_TO DO_
Each line that contains "agent" needs to be copied from the listing.

_SUPPLIED RECORDS_
+ + + +

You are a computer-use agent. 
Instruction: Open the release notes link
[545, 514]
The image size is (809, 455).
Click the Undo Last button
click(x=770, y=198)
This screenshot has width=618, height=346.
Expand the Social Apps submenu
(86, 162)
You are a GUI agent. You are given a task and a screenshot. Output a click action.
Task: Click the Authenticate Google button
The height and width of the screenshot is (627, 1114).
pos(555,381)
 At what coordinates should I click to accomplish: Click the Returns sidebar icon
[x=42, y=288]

+ + + +

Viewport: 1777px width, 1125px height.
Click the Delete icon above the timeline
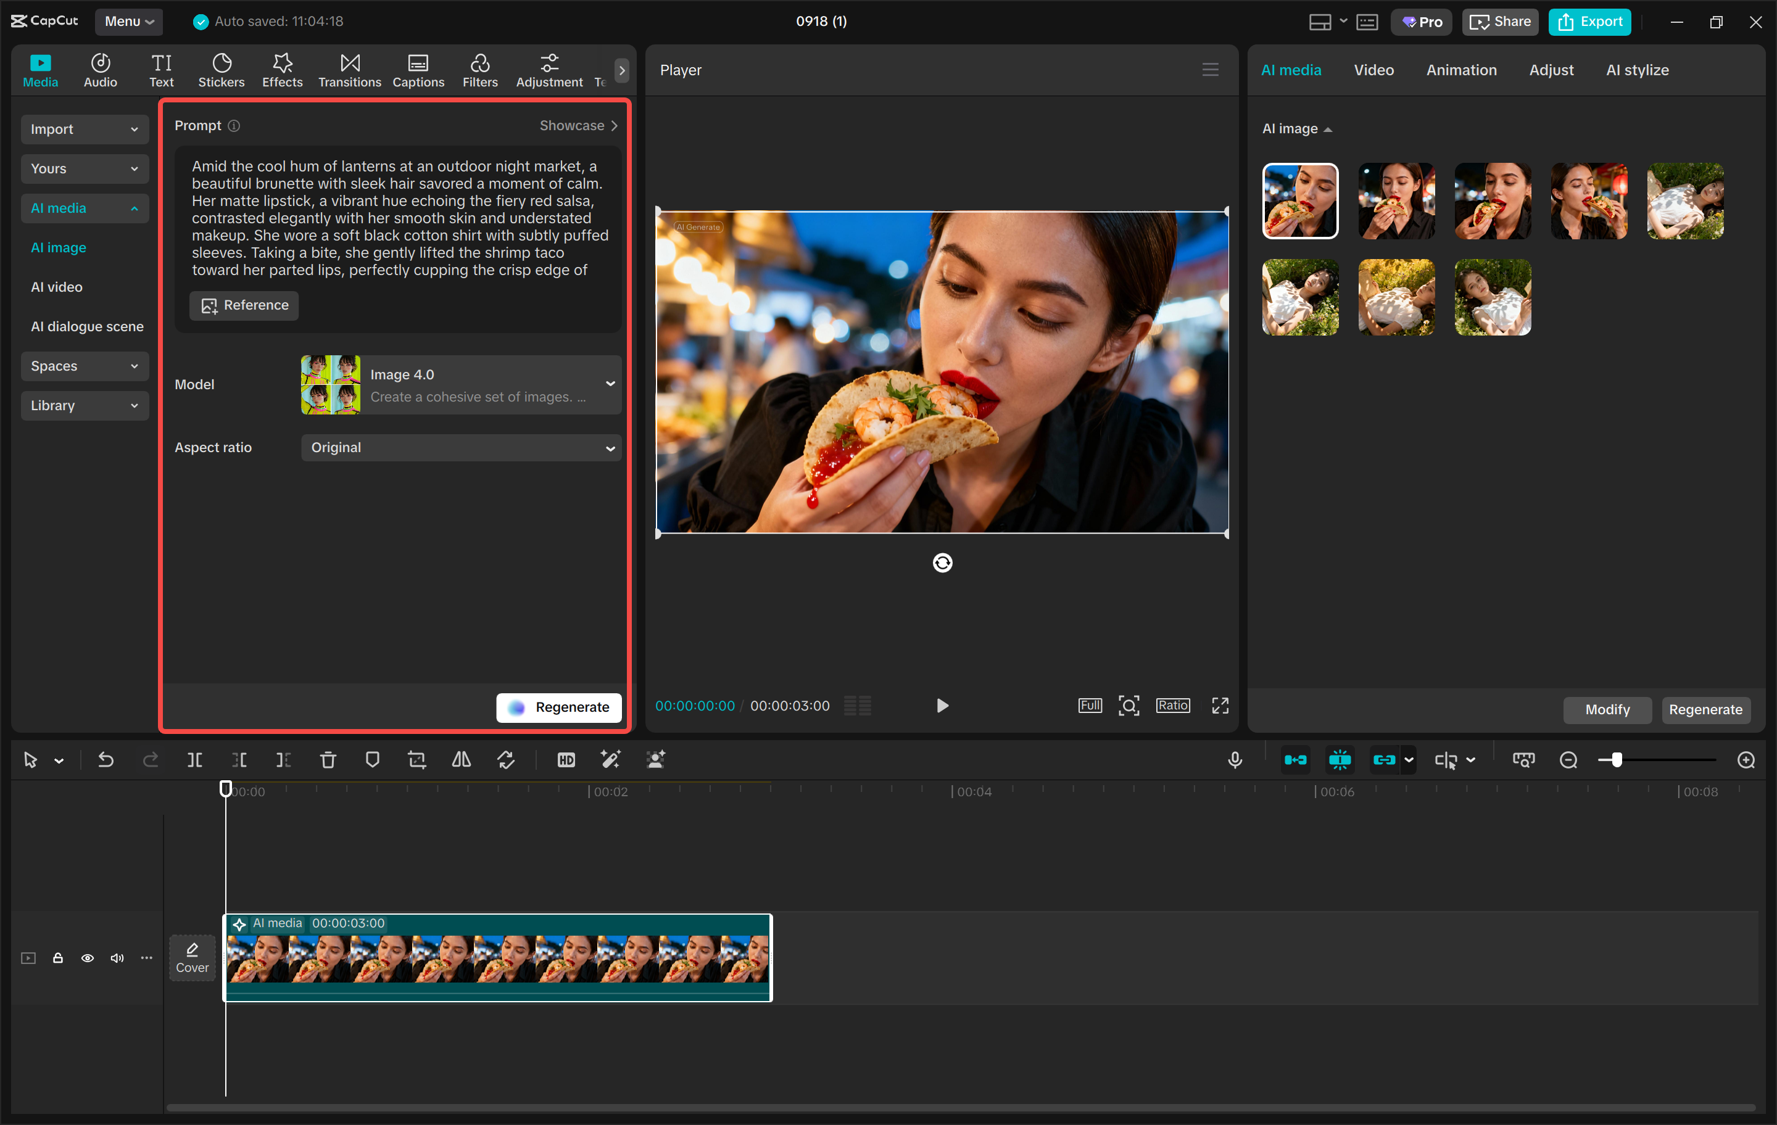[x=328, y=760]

+ + + +

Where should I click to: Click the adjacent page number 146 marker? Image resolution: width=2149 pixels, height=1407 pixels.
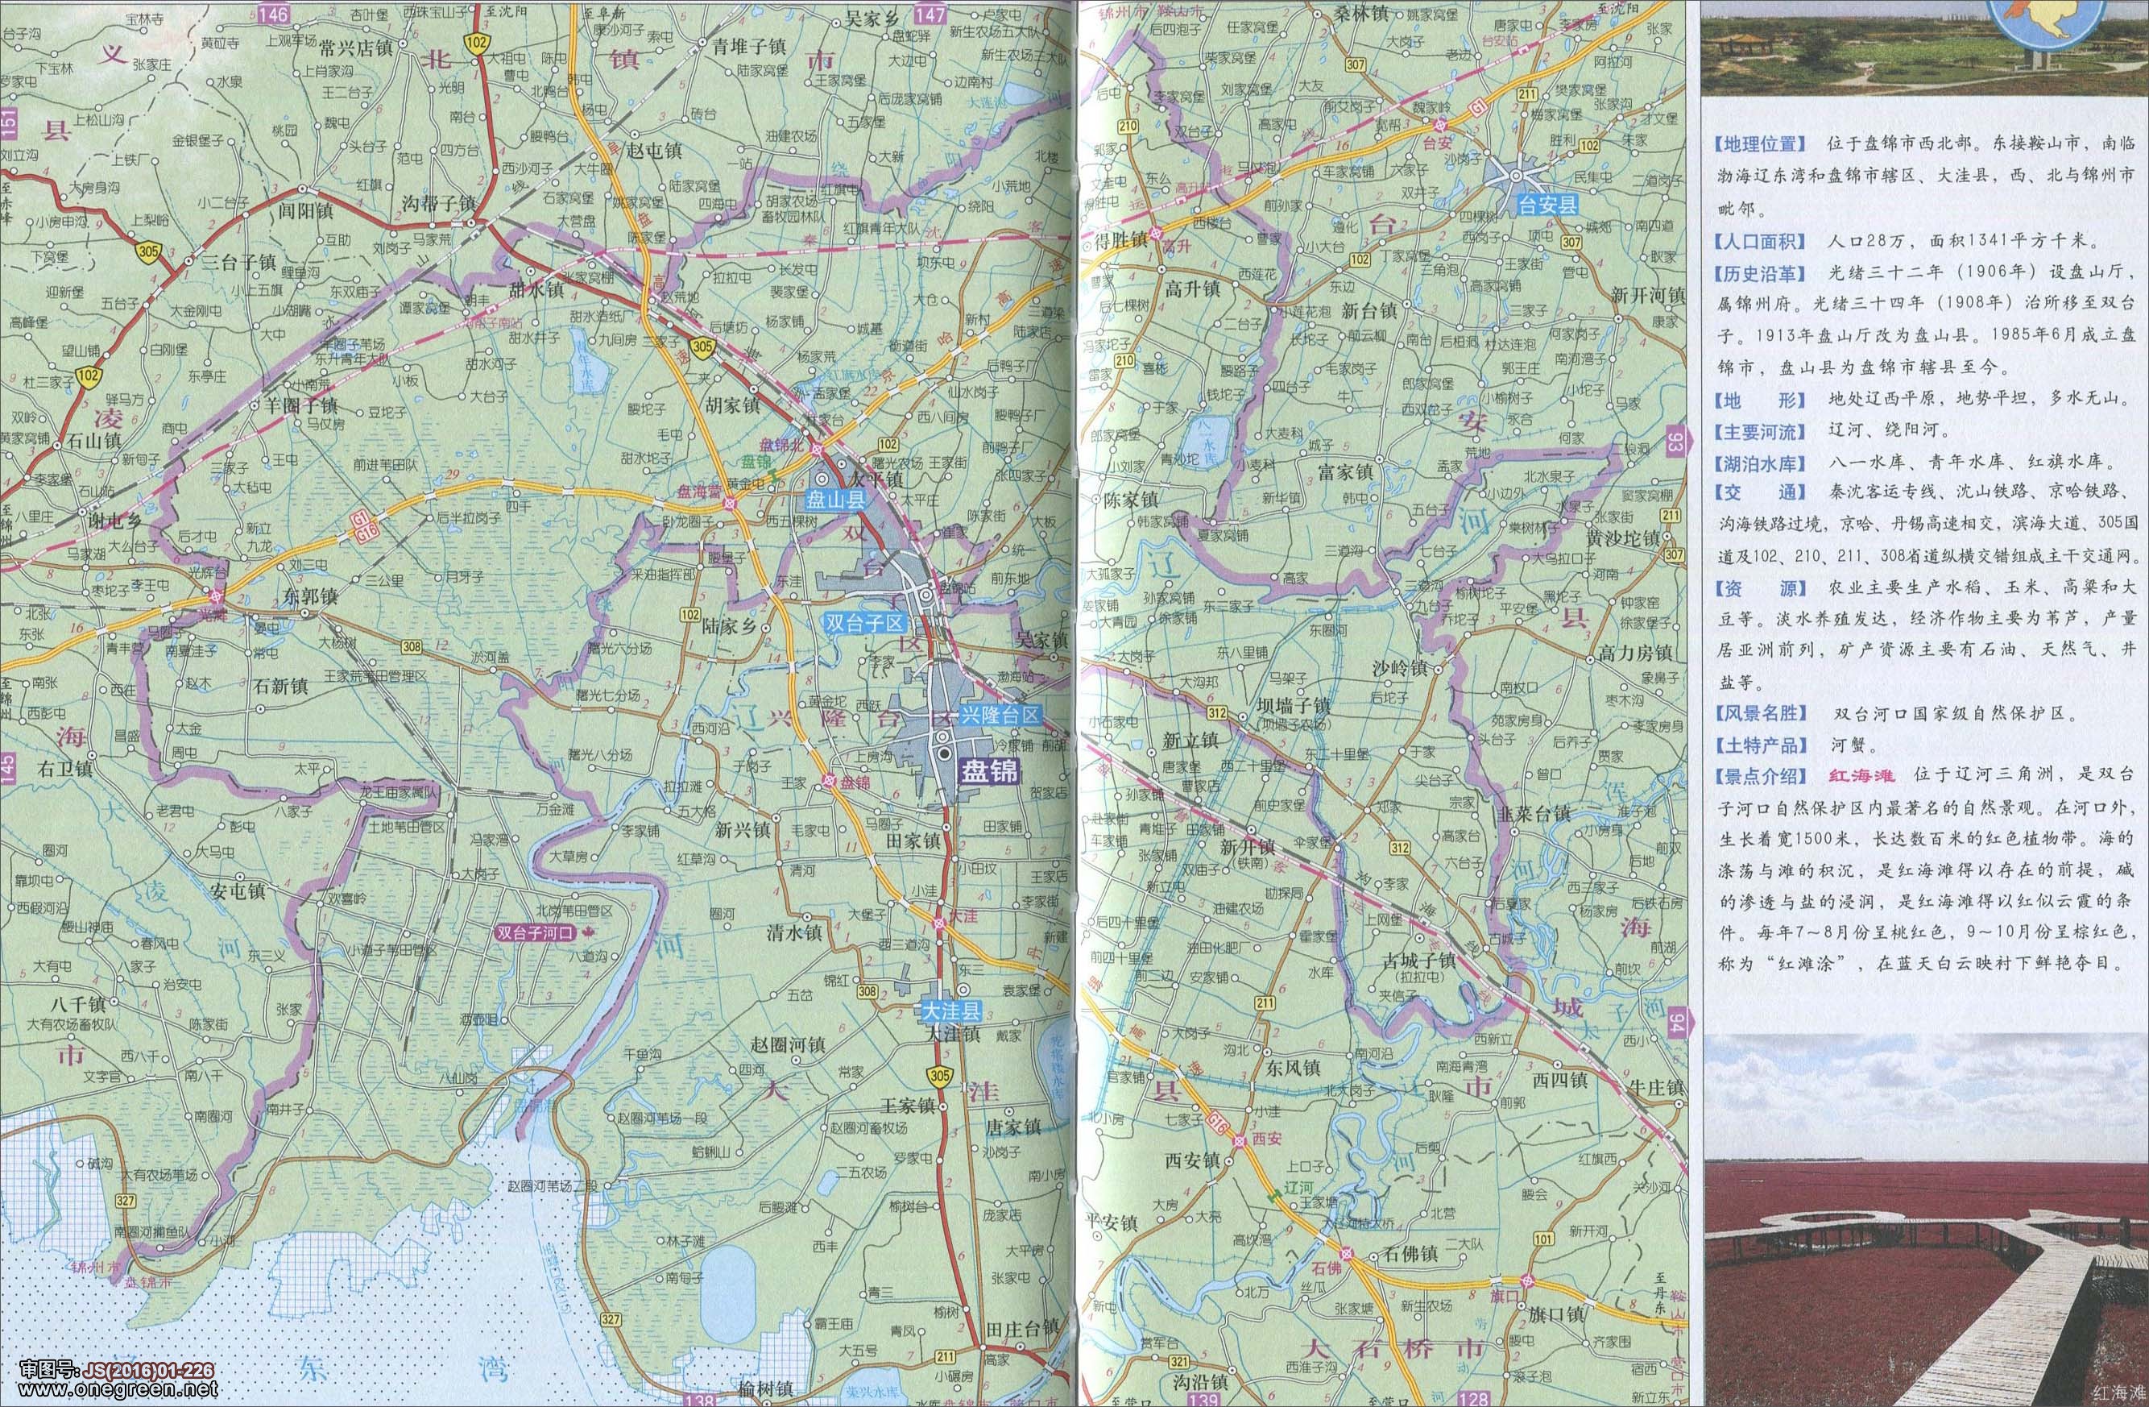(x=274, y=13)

+ + + +

_OUTPUT BELOW_
You are a computer-use agent. 
You are a GUI agent. You are given a task and a screenshot. Output a click action.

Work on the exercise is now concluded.